Chavchavadze’s tales and poems have done more than anything else to awaken the Georgian people to a sense of the duties they have to perform in the altered conditions under which they now live. His poem, “Memoirs of a Robber,” which portrayed the lazy country squires who lived on the toil of their serfs, made a powerful impression on the class it was meant for; and the tale, “Is that a man?” which describes the life of a young noble who spends his whole time in eating, drinking, sleeping and folly, brought a blush to the faces of hundreds of his countrymen, and prompted them to seek a worthier mode of existence. At first, the more conservative part of the nobility were bitterly opposed to the radical ideas of Chavchavadze, but he has now succeeded in bringing round the majority of them to his way of thinking. He is editor of a daily paper, Iveria, which is read by all classes of society, and most of his time is spent between his journalistic duties and the management of the nobles’ Land Bank, an institution founded for the relief of the farmers.
Besides those I have mentioned, Chavchavadze has written many other works; with the following extract from “The Phantom” I conclude this brief notice of him:—
“O Georgia, thou pearl and ornament of the world. What sorrow and misfortune hast thou not undergone for the Christian faith! Tell me, what other land has had so thorny a path to tread? Where is the land that has maintained such a fight twenty centuries long without disappearing from the earth? Thou alone, Georgia, couldst do it. No other people can compare with thee for endurance. How often have thy sons freely shed their blood for thee! Every foot of thy soil is made fruitful by it. And even when they bowed under oppression they always bravely rose again. Faith and freedom were their ideals.”
The novel of social life is represented by Prince Kazbek, a young and energetic writer, many of whose productions have appeared as serials in the newspapers.
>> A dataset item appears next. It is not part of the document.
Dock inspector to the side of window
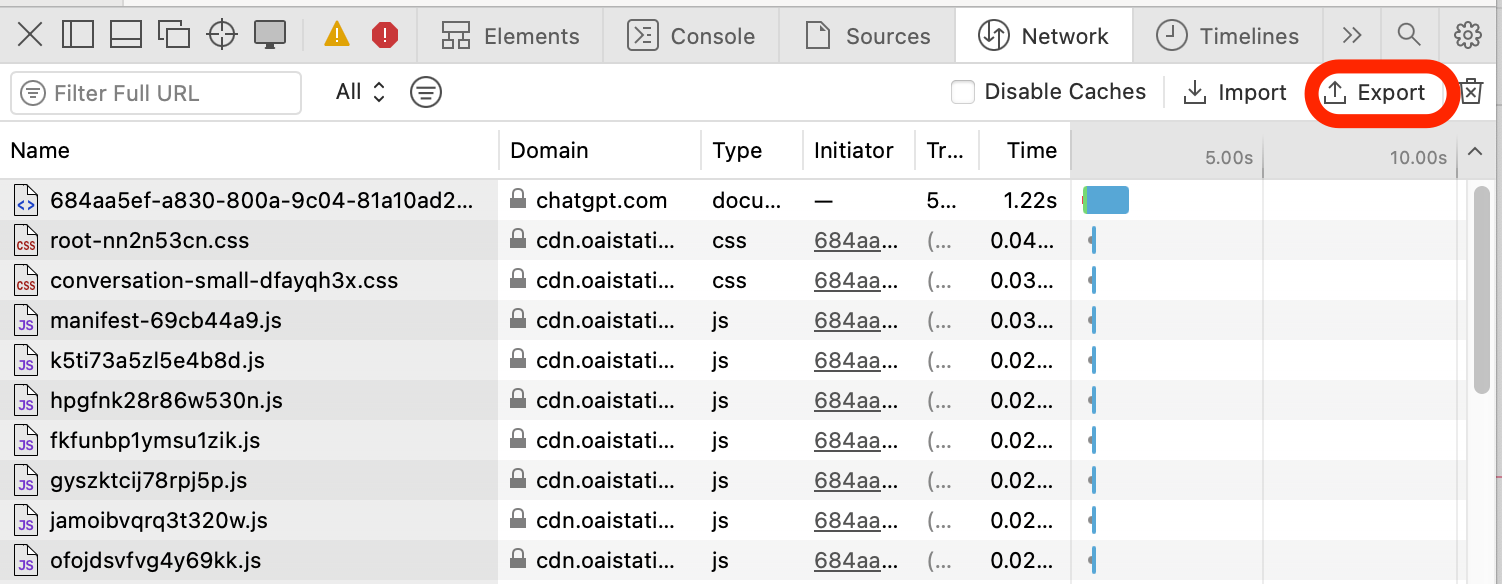The image size is (1502, 584). [x=77, y=35]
The best writer of historical novels is Rtsheuli; his “Queen Tamara” is a great favourite with the people.
PRINCE ILIA CHAVCHAVADZE.
PRINCE IVANÉ MACHABELI.
Page 152.
The National Theatre is kept well supplied with new and original comedies by Tsagareli and others, and Prince Ivané Machabeli, who, as far as I know, is the only Georgian who can read English literature in the original, has translated some of Shakspeare’s plays; these always draw a full house, and are thoroughly appreciated. Leaving out of the question “King Lear,” which has a special interest for the people, on account of its reminding them of Irakli II., this hearty admiration for Shakspeare is somewhat remarkable; in my opinion it is to be explained by the fact that the Georgian people are in almost the same state of intellectual and social development as were our forefathers in the days of Queen Elizabeth, and they can, therefore, the more fully enter into our great poet’s way of thinking. Besides the essential part of his work, the effect of which on the minds of men will always be the same, there is an accessory part, a tone, an atmosphere, which more particularly belongs to the early part of a period of transition from feudalism to freedom, from faith to rationalism, from the activity of war to the activity of peace; ten or a dozen generations have lived in England since this stage in our history was reached; in Georgia there still live men who were born in the age of chivalry and adventure.